1H NMR(400MHz，CDCl₃)：δ8.65(s，1H)5，8.03(dd，J＝7.7，1.9Hz，1H)6，7.87(dd，J＝8.4，1.3Hz，1H)1，7.52(m，2H)3，8，7.28(t，J＝7.9Hz，1H)2，7.07(t，J＝7.7Hz，1H)7，6.94(d，J＝7.9Hz，1H)4，1.47(s，9H)9，0.31(s，9H)10。

Synthesis of (tBu _ SF) via dehalogenation silylation₅_SA)₂TiCl₂：

Mixing TMS-SF₅The FI ligand (271mg, 0.6mmol) was dissolved in toluene (3mL) and TiCl in toluene (1mL) was added₄(57mg, 0.3mmol) in water. The solution turned red immediately and was left to stir for 3.5 hours. The solvent was removed in vacuo to give an oily red solid which was washed with pentane (2 × 5mL) to give a red/orange powder (85mg, 0.1mmol, 33%).

1H NMR(400MHz，C₆D₆)：δ7.85(s，2H)，7.47(d，J＝8.6Hz，2H)7.30(d，J＝7.9Hz，4H)6.87(t，J＝7.73Hz，2H)，6.74(d，J＝7.5Hz，2H)，6.66(m，4H)，1.46(s，18H)。

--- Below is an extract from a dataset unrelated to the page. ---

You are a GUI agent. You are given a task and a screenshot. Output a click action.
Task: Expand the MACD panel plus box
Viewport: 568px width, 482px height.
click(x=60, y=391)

The loading of the catalyst is as follows: 1 μmol, Al: Ti 750: 1.

Polymerisation procedure

Ethylene polymerization in toluene using a titanium catalyst was carried out in a 300mL stainless steel mechanically stirred pressure reactor equipped with a heating/cooling jacket supplied by a thermocouple-controlled thermostat immersed in the polymerization mixture. The reactor was placed under vacuum and backfilled with argon, and the process was repeated three times at a temperature above 60 ℃ to ensure complete degassing of the reactor before cooling to the desired temperature. Then 100mL of distilled and degassed toluene was transferred to the cooled reactor with a cannula and stirred at 500 rpm. Then 0.5mL of MAO-10T (750. mu. mol) was added to the reactor via syringe and allowed to stir. Then 1. mu. mol of the appropriate procatalyst was added via syringe. The stirring speed was increased to 1000rpm and the reactor was pressurized to a constant pressure of ethylene of 6 bar. The ethylene flow to the reactor was stopped after 10 minutes and the reactor was carefully vented. The polymer was collected in methanol (acidified with HCl) and stirred, filtered, washed thoroughly with methanol and dried in a vacuum oven (50 ℃, 30mBar) overnight.